And yet in a letter from Toblosk his oldest daughter Olga writes that "Father asks to . . . remember that the evil which is now in the world will become yet more powerful, and that it is not evil which conquers evil, but only love . . . "
Historians have often dismissed Nicholas as a dull fellow but I find him rather complex. Beneath the handsome yet bland exterior I think he was far more complicated than just about anyone--even his closest family members--were aware. (Alexandra, of course, and possibly his eldest daughter being the exceptions.) To apply a more modern term, he was certainly "button down" . . . the sort of person a corporation would gladly hire. He learned the rules and followed them, all the while displaying a convivial hail-fellow-well-met personality. Yet he was expected to lead, and that had to have been excruciatingly difficult for him.
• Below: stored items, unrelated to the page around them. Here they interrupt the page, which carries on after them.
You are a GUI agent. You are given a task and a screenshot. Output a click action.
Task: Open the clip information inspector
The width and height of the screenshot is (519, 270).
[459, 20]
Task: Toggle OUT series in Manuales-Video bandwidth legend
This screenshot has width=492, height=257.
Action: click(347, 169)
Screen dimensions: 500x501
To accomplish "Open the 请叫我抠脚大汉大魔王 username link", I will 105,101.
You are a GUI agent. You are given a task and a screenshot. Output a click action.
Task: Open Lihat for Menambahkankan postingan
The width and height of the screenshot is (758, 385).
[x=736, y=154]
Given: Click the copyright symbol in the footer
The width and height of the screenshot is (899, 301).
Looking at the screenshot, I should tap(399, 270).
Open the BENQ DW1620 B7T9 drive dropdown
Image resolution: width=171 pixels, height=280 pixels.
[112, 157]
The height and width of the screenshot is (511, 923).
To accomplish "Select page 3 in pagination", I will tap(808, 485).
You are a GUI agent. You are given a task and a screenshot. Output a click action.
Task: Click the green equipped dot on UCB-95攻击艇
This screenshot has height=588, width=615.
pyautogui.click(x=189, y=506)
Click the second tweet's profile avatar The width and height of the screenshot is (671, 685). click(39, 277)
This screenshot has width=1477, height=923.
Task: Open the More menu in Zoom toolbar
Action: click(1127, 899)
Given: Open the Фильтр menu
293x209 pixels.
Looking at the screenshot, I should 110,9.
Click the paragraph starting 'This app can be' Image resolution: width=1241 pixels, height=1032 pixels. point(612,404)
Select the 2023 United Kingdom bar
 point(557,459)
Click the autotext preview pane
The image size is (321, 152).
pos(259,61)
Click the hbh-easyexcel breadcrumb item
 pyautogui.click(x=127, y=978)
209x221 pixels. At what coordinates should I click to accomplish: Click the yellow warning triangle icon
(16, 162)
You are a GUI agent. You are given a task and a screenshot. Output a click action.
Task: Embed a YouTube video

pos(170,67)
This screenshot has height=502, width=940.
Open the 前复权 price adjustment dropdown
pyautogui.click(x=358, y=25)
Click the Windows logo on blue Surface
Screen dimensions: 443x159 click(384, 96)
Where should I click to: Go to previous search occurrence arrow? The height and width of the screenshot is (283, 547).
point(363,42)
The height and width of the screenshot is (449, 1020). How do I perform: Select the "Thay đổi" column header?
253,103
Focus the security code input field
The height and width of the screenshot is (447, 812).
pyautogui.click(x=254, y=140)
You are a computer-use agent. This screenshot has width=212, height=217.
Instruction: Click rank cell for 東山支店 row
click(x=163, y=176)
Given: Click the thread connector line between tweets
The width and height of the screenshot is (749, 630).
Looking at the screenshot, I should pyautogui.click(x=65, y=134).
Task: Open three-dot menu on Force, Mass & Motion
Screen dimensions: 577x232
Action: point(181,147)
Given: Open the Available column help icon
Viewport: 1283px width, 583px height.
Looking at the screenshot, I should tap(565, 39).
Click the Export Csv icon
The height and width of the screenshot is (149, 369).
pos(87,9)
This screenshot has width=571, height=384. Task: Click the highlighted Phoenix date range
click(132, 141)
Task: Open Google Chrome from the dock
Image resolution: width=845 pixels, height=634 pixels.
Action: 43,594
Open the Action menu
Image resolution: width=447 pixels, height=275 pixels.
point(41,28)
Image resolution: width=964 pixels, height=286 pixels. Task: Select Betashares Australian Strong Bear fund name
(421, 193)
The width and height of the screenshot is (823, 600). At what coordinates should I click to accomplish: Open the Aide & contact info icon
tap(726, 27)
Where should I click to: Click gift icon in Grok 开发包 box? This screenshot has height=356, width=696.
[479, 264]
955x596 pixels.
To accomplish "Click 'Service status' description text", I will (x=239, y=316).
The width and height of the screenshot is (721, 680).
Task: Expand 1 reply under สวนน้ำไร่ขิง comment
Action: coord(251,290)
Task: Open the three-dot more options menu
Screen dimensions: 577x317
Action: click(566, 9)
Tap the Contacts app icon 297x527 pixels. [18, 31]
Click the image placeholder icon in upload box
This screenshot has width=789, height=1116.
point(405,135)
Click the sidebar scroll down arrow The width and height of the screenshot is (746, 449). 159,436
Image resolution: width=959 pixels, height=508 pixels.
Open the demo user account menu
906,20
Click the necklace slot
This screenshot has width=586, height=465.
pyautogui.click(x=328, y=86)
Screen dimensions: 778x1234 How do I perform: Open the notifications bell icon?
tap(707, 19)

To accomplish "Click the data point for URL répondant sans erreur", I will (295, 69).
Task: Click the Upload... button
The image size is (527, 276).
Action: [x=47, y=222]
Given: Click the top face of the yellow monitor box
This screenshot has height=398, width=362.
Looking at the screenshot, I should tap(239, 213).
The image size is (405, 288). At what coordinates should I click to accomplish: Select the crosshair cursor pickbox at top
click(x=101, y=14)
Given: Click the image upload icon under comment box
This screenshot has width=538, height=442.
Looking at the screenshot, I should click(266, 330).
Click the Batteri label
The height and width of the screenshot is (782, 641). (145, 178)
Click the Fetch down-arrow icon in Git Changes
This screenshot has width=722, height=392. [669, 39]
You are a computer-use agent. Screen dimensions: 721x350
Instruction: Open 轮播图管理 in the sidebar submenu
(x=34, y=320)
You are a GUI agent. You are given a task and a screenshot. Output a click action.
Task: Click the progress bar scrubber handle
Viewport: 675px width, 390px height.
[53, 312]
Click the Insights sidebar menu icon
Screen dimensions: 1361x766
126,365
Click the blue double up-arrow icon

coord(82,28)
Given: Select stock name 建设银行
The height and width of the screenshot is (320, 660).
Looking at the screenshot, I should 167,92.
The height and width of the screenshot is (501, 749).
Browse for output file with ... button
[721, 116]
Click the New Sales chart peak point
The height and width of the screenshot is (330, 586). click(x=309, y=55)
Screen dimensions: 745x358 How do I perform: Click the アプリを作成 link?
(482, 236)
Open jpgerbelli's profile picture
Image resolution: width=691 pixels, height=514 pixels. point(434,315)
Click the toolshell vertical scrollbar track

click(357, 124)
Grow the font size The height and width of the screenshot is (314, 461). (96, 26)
After loosing his occupation and home, plus being humiliated and seeing his family and associates likewise humiliated . . . well, on the surface he presented a calm, go-with-the-flow attitude. But inside it must have cut to the very depth of his soul.
When we are wounded by exterior forces we question what we could have done better but also--a very human tendency--place blame on others. In recent months I've heard vociferous commentary--much of it accusatory--regarding "illegal immigrants and what they do to us." Decades ago I heard similar charges leveled against "uppity black people." So when someone fitting the description of the group you dislike/fear is found to be breaking the law and/or committing a heinous act, it's very easy to get on the bandwagon about EVERYONE who belongs to that ethnic/racial/religious/whatever group.
No doubt about it, the revolution was fueled by, among other people, Jews. But there were also non-Jewish revolutionaires (Lenin, to begin with) as well as Jewish people who did not identify or wish to be associated with the movement. It would be easy, though, given his youthful inculcation plus his rarified situation for Nicholas to feel that anarchist=Jew and Jew=anarchist.
We don't know what tone and attitude Nicholas took while reading this book to his children. Perhaps it was similar to the manner in which my father used to make sure I was aware that such-and-such a crime had been committed by a Negro. (Funny, he never pointed out crimes committed by middle class white guys like himself . . . and there were, to be sure, plenty of those as well!) Or, perhaps Nicholas was just throwing it out to them for their commentary. So, was he taking the attitude of a high school civics teacher, exposing his children to an opinion . . . or trying to ingrain a philosophy?
Another thought: What looks and sounds reasonable to us now may seem laughable, grieviously stupid, highly embarrassing, or even worse several decades from now. I know of a number of people, now in their seventies, who would deny, up and down, that they had ever made inflamatory and enormously hostile comments about racial parity. But guess what . . . they did.